▸ **Information supplied**:
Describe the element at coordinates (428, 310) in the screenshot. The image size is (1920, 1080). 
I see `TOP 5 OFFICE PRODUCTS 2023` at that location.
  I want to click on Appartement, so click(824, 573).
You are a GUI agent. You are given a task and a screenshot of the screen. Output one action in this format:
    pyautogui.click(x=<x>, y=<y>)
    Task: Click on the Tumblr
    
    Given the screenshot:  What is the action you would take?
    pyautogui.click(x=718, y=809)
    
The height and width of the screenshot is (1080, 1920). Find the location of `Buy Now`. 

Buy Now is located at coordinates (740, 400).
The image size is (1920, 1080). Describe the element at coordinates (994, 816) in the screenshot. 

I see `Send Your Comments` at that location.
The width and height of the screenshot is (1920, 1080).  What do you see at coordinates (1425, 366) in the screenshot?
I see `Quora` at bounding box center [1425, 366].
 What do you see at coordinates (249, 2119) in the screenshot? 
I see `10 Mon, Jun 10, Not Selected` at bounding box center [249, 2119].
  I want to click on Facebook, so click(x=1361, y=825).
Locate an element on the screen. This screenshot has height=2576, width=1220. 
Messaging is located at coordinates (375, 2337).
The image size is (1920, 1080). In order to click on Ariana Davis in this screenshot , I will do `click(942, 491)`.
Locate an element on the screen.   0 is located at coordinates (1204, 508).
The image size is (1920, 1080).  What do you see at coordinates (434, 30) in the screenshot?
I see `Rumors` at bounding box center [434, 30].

▸ **Exercise directions**:
Convert the data above into a JSON array of strings, one string per line, leaving out blank lines.

▸ **Answer to this problem**:
[
  "Describe the element at coordinates (428, 310) in the screenshot. The image size is (1920, 1080). ",
  "I see `TOP 5 OFFICE PRODUCTS 2023` at that location.",
  "  I want to click on Appartement, so click(824, 573).",
  "You are a GUI agent. You are given a task and a screenshot of the screen. Output one action in this format:",
  "    pyautogui.click(x=<x>, y=<y>)",
  "    Task: Click on the Tumblr",
  "    Given the screenshot:  What is the action you would take?",
  "    pyautogui.click(x=718, y=809)",
  "The height and width of the screenshot is (1080, 1920). Find the location of `Buy Now`. ",
  "Buy Now is located at coordinates (740, 400).",
  "The image size is (1920, 1080). Describe the element at coordinates (994, 816) in the screenshot. ",
  "I see `Send Your Comments` at that location.",
  "The width and height of the screenshot is (1920, 1080).  What do you see at coordinates (1425, 366) in the screenshot?",
  "I see `Quora` at bounding box center [1425, 366].",
  " What do you see at coordinates (249, 2119) in the screenshot? ",
  "I see `10 Mon, Jun 10, Not Selected` at bounding box center [249, 2119].",
  "  I want to click on Facebook, so click(x=1361, y=825).",
  "Locate an element on the screen. This screenshot has height=2576, width=1220. ",
  "Messaging is located at coordinates (375, 2337).",
  "The image size is (1920, 1080). In order to click on Ariana Davis in this screenshot , I will do `click(942, 491)`.",
  "Locate an element on the screen.   0 is located at coordinates (1204, 508).",
  "The image size is (1920, 1080).  What do you see at coordinates (434, 30) in the screenshot?",
  "I see `Rumors` at bounding box center [434, 30]."
]